▶ Work request
Set down the data below once more, precisely as it reads.

"""

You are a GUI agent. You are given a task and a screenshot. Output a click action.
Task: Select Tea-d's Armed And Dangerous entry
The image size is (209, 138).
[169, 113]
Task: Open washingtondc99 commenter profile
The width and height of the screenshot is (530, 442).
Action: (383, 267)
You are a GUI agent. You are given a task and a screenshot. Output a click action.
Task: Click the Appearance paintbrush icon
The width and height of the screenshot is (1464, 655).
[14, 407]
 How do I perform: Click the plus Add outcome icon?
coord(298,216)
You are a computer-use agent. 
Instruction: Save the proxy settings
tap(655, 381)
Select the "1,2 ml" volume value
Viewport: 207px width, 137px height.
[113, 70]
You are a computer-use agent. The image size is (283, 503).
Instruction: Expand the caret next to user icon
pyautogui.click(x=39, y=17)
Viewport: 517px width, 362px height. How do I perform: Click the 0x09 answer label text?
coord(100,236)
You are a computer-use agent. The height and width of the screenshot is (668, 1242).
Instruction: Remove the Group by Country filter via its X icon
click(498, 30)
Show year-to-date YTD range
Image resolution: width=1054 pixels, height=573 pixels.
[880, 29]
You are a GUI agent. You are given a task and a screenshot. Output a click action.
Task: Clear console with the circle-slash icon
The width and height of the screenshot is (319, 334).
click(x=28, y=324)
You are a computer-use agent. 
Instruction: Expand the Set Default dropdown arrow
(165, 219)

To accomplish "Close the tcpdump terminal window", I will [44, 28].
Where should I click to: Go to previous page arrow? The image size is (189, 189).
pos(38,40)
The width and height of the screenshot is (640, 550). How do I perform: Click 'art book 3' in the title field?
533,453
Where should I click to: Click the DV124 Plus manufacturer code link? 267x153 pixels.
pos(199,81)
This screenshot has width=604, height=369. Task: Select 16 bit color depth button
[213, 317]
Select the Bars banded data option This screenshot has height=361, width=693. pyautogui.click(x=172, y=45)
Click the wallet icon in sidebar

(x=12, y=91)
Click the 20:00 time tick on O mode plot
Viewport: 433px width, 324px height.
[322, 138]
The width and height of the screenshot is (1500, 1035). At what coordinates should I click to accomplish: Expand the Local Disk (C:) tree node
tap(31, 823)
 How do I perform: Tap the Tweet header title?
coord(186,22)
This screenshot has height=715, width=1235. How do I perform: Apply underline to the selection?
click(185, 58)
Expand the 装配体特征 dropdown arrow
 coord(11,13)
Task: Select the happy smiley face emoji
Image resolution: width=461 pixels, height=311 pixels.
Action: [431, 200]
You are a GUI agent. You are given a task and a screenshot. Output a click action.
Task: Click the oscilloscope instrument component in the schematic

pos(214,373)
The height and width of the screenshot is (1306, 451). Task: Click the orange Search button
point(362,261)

"""

▶ Exercise solution
You are a GUI agent. You are given a task and a screenshot. Output a click action.
Task: Select Tea-d's Armed And Dangerous entry
The image size is (209, 138).
[169, 113]
Task: Open washingtondc99 commenter profile
The width and height of the screenshot is (530, 442).
Action: (383, 267)
You are a GUI agent. You are given a task and a screenshot. Output a click action.
Task: Click the Appearance paintbrush icon
The width and height of the screenshot is (1464, 655).
[14, 407]
 How do I perform: Click the plus Add outcome icon?
coord(298,216)
You are a computer-use agent. 
Instruction: Save the proxy settings
tap(655, 381)
Select the "1,2 ml" volume value
Viewport: 207px width, 137px height.
[113, 70]
You are a computer-use agent. The image size is (283, 503).
Instruction: Expand the caret next to user icon
pyautogui.click(x=39, y=17)
Viewport: 517px width, 362px height. How do I perform: Click the 0x09 answer label text?
coord(100,236)
You are a computer-use agent. The height and width of the screenshot is (668, 1242).
Instruction: Remove the Group by Country filter via its X icon
click(498, 30)
Show year-to-date YTD range
Image resolution: width=1054 pixels, height=573 pixels.
[880, 29]
You are a GUI agent. You are given a task and a screenshot. Output a click action.
Task: Clear console with the circle-slash icon
The width and height of the screenshot is (319, 334).
click(x=28, y=324)
You are a computer-use agent. 
Instruction: Expand the Set Default dropdown arrow
(165, 219)

To accomplish "Close the tcpdump terminal window", I will [44, 28].
Where should I click to: Go to previous page arrow? The image size is (189, 189).
pos(38,40)
The width and height of the screenshot is (640, 550). How do I perform: Click 'art book 3' in the title field?
533,453
Where should I click to: Click the DV124 Plus manufacturer code link? 267x153 pixels.
pos(199,81)
This screenshot has width=604, height=369. Task: Select 16 bit color depth button
[213, 317]
Select the Bars banded data option This screenshot has height=361, width=693. pyautogui.click(x=172, y=45)
Click the wallet icon in sidebar

(x=12, y=91)
Click the 20:00 time tick on O mode plot
Viewport: 433px width, 324px height.
[322, 138]
The width and height of the screenshot is (1500, 1035). At what coordinates should I click to accomplish: Expand the Local Disk (C:) tree node
tap(31, 823)
 How do I perform: Tap the Tweet header title?
coord(186,22)
This screenshot has height=715, width=1235. How do I perform: Apply underline to the selection?
click(185, 58)
Expand the 装配体特征 dropdown arrow
 coord(11,13)
Task: Select the happy smiley face emoji
Image resolution: width=461 pixels, height=311 pixels.
Action: [431, 200]
You are a GUI agent. You are given a task and a screenshot. Output a click action.
Task: Click the oscilloscope instrument component in the schematic

pos(214,373)
The height and width of the screenshot is (1306, 451). Task: Click the orange Search button
point(362,261)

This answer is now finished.